PROBLEMS TO SOLVE
A) In the passage on Joba Chamberlain's fastball, switch "reliever" to "bullpen arm" and give again the part that opens with the words containing "The following year, John" and closes with "95 or above.".
B) According to the passage on Joba Chamberlain's fastball, why were the writers able to see Joba's velocity and stuff with their own eyes last season? Answer in one to three sentences.
C) How would you carry on the passage on Joba Chamberlain's fastball velocity? Write the next part, starting after its final sentence.

SUPPLIED TEXT
* START *
The Pitch F/X chart of Joba’s fastball velocity over time. (Click to enlarge in a new window)

As Joba Chamberlain skyrocketed his way through the Yankee organization as a starter, the book on him was velocity. During his 2006 appearance in the Hawaiian leagues, Joba was, according to Baseball America’s 2007 prospect list, sitting at 94-97 with his fastball.

The following year, John Manuel had even more glowing praise to offer the Yanks’ youngster. “He reached 100 mph with his fastball as a reliever,” Manuel wrote as he anointed Joba as the Yanks’ top prospect in 2008, “and more impressively can sit at 96-97 mph when he starts.”

Last season, as the Yanks transitioned Joba from Major League reliever to a Major League starter, we saw the velocity and the stuff with our own eyes. Pitching out of the rotation from June until August 4, Joba lived in the upper 90s. His fastball would range from around 94 mph to 100, occasionally dipping lower but not by much. His average was always at 95 or above.
* END *
ENTRIES
* START *
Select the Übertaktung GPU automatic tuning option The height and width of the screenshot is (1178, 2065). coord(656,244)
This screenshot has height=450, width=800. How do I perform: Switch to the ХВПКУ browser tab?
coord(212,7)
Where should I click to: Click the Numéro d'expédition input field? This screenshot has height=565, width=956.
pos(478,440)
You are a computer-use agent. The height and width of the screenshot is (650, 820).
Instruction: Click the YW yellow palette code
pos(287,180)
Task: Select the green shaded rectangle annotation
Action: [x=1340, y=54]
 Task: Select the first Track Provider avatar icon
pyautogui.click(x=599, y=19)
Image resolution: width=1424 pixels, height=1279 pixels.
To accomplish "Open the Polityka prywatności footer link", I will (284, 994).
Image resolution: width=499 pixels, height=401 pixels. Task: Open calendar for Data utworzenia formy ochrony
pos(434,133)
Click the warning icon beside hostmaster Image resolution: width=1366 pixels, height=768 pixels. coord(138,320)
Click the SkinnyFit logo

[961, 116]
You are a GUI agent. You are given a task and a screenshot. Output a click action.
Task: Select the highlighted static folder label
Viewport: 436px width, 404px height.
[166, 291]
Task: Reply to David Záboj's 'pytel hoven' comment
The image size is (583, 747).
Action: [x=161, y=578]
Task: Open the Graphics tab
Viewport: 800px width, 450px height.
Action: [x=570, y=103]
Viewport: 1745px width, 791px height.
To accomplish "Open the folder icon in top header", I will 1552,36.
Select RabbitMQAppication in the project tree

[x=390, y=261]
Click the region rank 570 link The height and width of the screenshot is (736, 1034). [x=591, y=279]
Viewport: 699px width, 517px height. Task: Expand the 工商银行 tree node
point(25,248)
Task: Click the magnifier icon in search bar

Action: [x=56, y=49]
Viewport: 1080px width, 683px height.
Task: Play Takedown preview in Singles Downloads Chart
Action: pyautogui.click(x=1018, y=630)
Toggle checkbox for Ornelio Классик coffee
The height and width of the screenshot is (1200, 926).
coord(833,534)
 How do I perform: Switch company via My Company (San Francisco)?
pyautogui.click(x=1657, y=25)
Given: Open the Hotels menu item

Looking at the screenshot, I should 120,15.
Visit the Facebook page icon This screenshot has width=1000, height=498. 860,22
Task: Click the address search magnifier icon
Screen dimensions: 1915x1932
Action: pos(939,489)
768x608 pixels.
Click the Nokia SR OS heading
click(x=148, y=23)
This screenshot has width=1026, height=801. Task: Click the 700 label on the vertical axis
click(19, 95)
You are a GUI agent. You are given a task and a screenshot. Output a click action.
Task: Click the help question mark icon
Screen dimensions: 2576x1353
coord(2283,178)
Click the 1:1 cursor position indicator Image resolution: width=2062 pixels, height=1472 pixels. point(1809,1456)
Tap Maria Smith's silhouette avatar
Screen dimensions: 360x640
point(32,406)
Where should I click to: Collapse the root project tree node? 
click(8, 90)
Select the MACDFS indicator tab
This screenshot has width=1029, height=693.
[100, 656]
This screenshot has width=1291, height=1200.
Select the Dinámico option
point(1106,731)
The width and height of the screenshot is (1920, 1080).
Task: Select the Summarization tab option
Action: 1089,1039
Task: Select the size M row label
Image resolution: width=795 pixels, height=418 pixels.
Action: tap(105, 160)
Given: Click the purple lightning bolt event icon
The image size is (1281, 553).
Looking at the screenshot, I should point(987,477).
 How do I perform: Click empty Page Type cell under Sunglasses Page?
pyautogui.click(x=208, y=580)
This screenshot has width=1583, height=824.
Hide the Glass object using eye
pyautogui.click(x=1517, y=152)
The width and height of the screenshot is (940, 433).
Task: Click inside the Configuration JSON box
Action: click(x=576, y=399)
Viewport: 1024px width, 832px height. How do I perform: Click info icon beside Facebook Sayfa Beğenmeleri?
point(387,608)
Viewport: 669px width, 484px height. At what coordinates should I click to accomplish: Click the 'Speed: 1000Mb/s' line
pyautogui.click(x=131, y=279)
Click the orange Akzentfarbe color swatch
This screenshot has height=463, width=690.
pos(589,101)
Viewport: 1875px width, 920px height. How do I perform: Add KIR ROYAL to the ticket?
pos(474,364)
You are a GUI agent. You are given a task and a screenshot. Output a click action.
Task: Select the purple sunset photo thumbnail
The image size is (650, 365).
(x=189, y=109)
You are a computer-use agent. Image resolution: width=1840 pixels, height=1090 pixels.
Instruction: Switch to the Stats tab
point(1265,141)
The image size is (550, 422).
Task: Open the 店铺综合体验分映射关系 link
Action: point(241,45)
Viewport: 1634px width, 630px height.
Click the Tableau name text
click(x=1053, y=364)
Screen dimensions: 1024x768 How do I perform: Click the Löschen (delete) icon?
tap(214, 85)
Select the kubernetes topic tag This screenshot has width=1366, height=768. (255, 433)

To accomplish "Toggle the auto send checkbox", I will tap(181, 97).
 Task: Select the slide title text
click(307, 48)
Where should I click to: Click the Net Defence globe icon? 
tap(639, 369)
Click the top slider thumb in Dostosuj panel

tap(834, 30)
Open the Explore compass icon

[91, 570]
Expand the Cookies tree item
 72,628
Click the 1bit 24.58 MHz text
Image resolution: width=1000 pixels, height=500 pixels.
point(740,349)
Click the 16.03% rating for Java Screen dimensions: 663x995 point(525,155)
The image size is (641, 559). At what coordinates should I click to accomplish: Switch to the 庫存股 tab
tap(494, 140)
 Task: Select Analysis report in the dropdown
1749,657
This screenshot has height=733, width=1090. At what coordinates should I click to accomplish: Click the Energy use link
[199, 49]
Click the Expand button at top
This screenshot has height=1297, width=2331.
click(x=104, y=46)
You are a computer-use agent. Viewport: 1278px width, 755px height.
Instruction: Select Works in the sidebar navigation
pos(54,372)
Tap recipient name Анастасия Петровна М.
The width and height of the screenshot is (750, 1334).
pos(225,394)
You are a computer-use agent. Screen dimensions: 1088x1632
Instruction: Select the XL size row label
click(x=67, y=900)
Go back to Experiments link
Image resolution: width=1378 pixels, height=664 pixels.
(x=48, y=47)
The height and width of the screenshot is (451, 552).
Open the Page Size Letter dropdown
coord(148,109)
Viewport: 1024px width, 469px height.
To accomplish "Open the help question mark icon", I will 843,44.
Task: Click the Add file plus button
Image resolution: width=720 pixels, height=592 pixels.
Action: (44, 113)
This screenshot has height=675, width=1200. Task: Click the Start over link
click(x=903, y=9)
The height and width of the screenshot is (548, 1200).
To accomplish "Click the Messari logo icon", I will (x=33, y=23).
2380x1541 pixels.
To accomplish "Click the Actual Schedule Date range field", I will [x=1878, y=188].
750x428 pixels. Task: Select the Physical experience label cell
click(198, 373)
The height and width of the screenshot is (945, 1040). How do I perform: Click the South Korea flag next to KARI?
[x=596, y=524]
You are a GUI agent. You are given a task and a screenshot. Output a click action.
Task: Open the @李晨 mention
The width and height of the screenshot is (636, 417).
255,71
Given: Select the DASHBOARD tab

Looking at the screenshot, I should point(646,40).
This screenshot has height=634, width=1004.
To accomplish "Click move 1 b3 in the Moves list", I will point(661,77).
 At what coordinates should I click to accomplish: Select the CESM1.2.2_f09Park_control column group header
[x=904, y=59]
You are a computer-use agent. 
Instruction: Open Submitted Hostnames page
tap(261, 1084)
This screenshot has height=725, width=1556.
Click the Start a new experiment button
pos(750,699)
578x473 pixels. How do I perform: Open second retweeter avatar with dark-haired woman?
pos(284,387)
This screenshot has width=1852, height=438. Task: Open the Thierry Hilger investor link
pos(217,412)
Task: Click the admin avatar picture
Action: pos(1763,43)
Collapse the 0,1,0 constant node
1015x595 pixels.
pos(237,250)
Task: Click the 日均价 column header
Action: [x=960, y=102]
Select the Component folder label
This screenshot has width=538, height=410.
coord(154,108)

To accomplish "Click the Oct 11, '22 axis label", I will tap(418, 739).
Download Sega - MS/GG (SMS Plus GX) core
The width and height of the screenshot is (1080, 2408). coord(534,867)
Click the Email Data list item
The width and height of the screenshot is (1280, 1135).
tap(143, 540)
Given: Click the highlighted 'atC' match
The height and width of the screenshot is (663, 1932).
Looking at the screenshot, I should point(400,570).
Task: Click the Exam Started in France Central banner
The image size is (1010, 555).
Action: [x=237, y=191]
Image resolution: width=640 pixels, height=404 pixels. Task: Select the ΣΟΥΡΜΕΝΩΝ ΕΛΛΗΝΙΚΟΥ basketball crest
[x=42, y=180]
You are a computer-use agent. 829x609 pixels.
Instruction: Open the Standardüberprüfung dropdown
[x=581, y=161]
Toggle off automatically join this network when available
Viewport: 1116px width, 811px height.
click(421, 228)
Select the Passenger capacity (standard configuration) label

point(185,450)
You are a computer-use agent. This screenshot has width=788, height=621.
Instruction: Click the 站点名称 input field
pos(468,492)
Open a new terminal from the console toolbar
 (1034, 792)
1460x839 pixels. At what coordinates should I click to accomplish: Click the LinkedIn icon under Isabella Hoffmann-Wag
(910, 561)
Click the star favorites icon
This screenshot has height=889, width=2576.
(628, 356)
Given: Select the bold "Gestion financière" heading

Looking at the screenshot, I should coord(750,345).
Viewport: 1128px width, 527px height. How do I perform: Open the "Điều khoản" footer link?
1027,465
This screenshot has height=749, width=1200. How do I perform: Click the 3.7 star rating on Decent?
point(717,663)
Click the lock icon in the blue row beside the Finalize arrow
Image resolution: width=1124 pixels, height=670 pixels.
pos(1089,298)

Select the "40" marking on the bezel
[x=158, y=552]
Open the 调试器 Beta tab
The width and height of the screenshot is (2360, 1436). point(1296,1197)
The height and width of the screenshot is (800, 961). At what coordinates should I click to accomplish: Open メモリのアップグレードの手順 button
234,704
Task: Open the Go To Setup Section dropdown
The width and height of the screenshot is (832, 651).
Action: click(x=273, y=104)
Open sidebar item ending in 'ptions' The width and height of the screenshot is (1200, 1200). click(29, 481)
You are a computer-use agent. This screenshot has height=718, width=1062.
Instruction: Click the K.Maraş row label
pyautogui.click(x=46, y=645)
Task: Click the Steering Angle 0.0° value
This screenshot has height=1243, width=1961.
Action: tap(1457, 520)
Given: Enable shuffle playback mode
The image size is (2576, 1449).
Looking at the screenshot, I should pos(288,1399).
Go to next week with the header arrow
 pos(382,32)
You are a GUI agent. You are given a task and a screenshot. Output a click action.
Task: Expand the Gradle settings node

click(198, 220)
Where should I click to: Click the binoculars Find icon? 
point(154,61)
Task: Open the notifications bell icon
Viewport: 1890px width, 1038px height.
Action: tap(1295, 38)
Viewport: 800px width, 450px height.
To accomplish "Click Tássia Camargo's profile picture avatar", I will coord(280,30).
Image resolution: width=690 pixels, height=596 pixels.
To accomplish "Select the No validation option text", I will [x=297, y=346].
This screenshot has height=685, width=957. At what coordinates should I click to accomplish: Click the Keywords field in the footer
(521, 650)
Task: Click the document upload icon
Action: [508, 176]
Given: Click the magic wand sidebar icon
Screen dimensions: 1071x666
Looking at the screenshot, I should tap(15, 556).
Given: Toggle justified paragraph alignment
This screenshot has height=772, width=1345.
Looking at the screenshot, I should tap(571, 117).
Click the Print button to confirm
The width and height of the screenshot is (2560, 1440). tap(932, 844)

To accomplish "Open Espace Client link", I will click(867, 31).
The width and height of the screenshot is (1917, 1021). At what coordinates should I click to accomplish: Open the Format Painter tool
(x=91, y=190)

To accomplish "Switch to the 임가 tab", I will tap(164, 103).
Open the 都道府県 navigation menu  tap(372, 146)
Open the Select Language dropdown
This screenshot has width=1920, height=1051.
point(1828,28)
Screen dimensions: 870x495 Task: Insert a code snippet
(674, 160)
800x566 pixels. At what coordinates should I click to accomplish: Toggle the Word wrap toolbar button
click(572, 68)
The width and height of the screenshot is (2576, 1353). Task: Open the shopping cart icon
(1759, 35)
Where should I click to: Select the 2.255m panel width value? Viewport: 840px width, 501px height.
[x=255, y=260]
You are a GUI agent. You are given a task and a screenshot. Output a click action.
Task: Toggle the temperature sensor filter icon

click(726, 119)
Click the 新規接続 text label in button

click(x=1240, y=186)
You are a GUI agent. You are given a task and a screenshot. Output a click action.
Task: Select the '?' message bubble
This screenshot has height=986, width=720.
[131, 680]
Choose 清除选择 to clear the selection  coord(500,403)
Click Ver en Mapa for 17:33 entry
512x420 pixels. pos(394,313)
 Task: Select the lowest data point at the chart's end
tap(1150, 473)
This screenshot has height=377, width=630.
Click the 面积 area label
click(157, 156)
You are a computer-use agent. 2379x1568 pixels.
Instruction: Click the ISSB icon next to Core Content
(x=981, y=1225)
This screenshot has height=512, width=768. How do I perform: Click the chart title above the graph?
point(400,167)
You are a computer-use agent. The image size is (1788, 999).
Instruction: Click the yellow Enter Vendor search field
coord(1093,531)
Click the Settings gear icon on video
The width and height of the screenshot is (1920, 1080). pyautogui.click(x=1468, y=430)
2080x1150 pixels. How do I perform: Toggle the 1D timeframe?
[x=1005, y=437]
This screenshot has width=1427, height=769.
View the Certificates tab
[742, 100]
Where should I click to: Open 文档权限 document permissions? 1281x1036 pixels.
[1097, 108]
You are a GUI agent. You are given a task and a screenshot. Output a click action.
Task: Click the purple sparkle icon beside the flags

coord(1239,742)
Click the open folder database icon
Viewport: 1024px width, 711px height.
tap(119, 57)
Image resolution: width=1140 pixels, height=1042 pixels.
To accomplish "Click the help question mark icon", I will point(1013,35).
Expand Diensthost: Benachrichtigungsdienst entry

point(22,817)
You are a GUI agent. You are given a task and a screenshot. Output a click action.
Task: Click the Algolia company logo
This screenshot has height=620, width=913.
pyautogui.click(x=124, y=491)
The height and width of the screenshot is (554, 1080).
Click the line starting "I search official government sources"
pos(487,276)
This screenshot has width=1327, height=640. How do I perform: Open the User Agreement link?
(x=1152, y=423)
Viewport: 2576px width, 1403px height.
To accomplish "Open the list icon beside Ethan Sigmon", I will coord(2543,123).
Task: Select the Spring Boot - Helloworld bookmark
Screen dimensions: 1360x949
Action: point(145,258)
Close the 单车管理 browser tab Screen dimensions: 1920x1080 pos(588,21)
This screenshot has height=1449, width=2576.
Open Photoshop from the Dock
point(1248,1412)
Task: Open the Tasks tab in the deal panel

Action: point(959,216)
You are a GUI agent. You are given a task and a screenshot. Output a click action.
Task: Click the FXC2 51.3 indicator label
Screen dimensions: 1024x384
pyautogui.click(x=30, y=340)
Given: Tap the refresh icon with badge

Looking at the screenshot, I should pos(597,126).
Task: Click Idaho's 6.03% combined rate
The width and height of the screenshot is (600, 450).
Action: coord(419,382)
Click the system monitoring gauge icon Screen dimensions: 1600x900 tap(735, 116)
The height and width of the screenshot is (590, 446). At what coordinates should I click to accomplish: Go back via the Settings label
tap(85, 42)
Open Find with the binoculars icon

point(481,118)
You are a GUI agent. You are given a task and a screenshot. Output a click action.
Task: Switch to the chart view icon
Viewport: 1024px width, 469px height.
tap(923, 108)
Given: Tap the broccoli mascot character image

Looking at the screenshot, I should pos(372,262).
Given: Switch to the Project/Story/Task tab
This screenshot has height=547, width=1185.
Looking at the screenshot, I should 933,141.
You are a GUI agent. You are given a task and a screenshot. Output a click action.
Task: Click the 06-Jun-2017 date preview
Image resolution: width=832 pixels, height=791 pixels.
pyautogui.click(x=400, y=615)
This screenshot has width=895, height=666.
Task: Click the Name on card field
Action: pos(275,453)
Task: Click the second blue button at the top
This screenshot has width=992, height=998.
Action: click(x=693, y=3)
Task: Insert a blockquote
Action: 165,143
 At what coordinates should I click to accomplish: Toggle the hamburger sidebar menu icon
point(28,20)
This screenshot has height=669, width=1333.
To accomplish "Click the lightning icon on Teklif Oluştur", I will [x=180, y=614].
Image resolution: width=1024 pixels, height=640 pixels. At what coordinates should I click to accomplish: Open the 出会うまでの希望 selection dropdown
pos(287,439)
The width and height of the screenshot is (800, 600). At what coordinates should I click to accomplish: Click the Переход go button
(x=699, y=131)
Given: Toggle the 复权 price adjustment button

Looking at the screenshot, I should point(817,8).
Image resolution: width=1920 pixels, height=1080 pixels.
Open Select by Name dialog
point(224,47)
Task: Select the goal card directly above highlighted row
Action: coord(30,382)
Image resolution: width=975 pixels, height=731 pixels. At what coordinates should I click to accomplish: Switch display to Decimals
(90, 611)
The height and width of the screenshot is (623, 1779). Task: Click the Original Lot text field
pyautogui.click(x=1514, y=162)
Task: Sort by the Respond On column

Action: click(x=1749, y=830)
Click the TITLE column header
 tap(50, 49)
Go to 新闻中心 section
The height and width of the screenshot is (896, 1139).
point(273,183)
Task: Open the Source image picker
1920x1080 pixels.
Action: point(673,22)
* END *
RESULTS OF THE EXERCISE
A)
The following year, John Manuel had even more glowing praise to offer the Yanks’ youngster. “He reached 100 mph with his fastball as a bullpen arm,” Manuel wrote as he anointed Joba as the Yanks’ top prospect in 2008, “and more impressively can sit at 96-97 mph when he starts.”

Last season, as the Yanks transitioned Joba from Major League bullpen arm to a Major League starter, we saw the velocity and the stuff with our own eyes. Pitching out of the rotation from June until August 4, Joba lived in the upper 90s. His fastball would range from around 94 mph to 100, occasionally dipping lower but not by much. His average was always at 95 or above.

B) The Yankees moved Joba from a Major League reliever to a Major League starter. He pitched out of the rotation from June until August 4.

C)
As we all know, on August 4, disaster struck. Joba had to leave a start in Texas — the same mound upon which Phil Hughes ruptured his hamstring in 2007 — with a sore shoulder. He would miss much of August and would return to the bullpen in September. Outside of one or two appearances, his velocity in September was far lower than it had been as a starter in 2008 or as a reliever in 2007 and 2008. He was sitting in the low 90s with peaks at around 97 and an average of around 92. On the season, his final fastball average was 95.2.

This year has seen Joba pick up where he left off in September. Early on in the season, I raised an eyebrow at Joba’s velocity but chalked it up to April. Power pitchers can take a few starts to warm up, and as April turned to May, Joba’s fastball creeped up past those 95- and 96-mph marks. And then it didn’t.

Two back-to-back starts at the end of May and beginning of June highlighted the velocity discrepancies. Against the Rangers in May, Joba’s fastball averaged just over 90 mph, and he peaked around 93. Against the Indians five days later, he had the best fastball of the year, averaging just under 95 and peaking at just over 97. He hasn’t really reached that level yet.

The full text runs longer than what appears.